Quando o Saara era verde: o deserto já passou por (muitos) períodos úmidos
A cada 21 mil anos, o continente passa pelo “período úmido africano” – o que transforma o maior deserto do mundo em uma floresta. Conheça o passado e o futuro do Saara.
Uma paisagem verde, repleta de grama, árvores, lagos, rios e animais – não é a primeira coisa que vem à mente quando você pensa no Saara. Hoje, o norte da África abriga o maior deserto quente do mundo, com 9,2 milhões de quilômetros quadrados e temperaturas que passam de 50ºC no período da tarde.
Mas nem sempre foi assim. De tempos em tempos, o Saara ganha uma paisagem úmida, semelhante às savanas que existem no centro e sul da África. Isso ocorre graças a alterações periódicas na órbita da Terra, que causam o “período úmido africano” – e, consequentemente, a transformação do deserto.
Existem evidências sólidas de que o Saara teve uma vegetação periódica no passado, com a proliferação de rios, lagos e até animais dependentes de água (como os hipopótamos) antes de virar o que hoje é um deserto. o cientista climático Edward Armstrong, da Universidade de Helsinki, e sua equipe fizeram um modelo para simular como teria sido o Saara verde nos últimos períodos úmidos africanos.
Primeiro, vale entender por que esses períodos acontecem.
O que foi o período úmido africano?
A cada 21 mil anos, o norte da África recebe mais umidade devido ao movimento de precessão da Terra. Assim como a translação (movimento do planeta ao redor do Sol) e a rotação (movimento ao redor de si mesmo), a precessão é uma alteração orbital periódica. Trata-se do movimento circular do eixo de rotação da Terra.
O maior exemplo desse movimento é o pião. Quando você gira o brinquedo, ele começa estável, com o topo apontado para cima. Após alguns segundos, ele sai do eixo central de rotação, e o topo do pião começa a fazer um movimento circular.
A Terra também faz esse movimento. Isso significa que ora o polo norte está apontando para uma região do céu, ora está apontando para outra. Veja no vídeo abaixo.

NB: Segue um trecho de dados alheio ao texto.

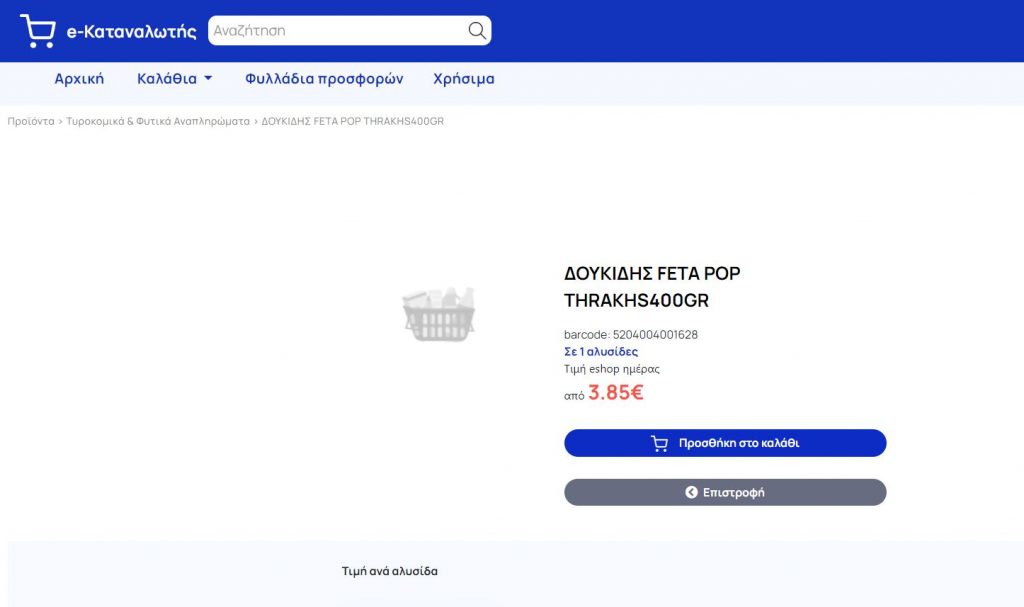
Task: Click the e-Καταναλωτής site title text
Action: click(x=131, y=31)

Graças ao movimento de precessão, o hemisfério norte pode “mudar de lugar“ e ficar mais próximo ao Sol nos meses de verão. Isso causa verões mais quentes no norte. Sendo mais quente, o ar acumula mais umidade – o que intensifica o sistema de monções da África Ocidental. Essa dinâmica, por sua vez, estende as chuvas para o norte do continente, promovendo uma paisagem verde e úmida no local onde hoje é o Saara.
O período úmido africano não ocorreu só uma, mas 230 vezes nos últimos oito milhões de anos. O último deles ocorreu entre o final do Pleistoceno e o início do Holoceno (que é a época geológica que vivemos hoje), e terminou entre 5 mil e 6 mil anos atrás. Isso é verificado por meio de sedimentos marinhos, de lagos, e outras evidências paleoclimatológicas. Veja abaixo.

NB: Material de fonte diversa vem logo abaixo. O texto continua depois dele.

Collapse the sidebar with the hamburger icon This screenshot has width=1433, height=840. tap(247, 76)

Também temos evidências artísticas desses períodos. Pinturas rupestres de Tassili N’Ajjer, na Algéria, mostram animais como elefantes, girafas, rinocerontes e hipopótamos – mas nenhum deles vive na paisagem desértica que existe lá hoje. As inscrições datam de 11 mil anos atrás, um período no qual o Saara passava pela fase úmida.
Esses períodos de vegetação podem ter sido essenciais para a proliferação de animais para fora do continente. Os primeiros Homo sapiens, por exemplo, surgiram na África e depois se espalharam por outras regiões do globo. Essa migração em algum momento passou pelo norte do continente africano – algo que seria mais fácil caso houvesse florestas na região.
Os pesquisadores da Universidade de Helsinki também descobriram que o período úmido não acontece durante as eras glaciais, quando as latitudes mais altas ficam cobertas de gelo. Isso porque a atmosfera fica mais gelada, e não permite a expansão da monção africana.
”As transformações cíclicas do deserto do Saara em ecossistemas de savana e floresta é uma das mudanças ambientais mais notáveis do planeta”, diz Armstrong em um depoimento. E, bom, como tudo que é cíclico, podemos esperar um Saara novamente verde daqui alguns milhares de anos.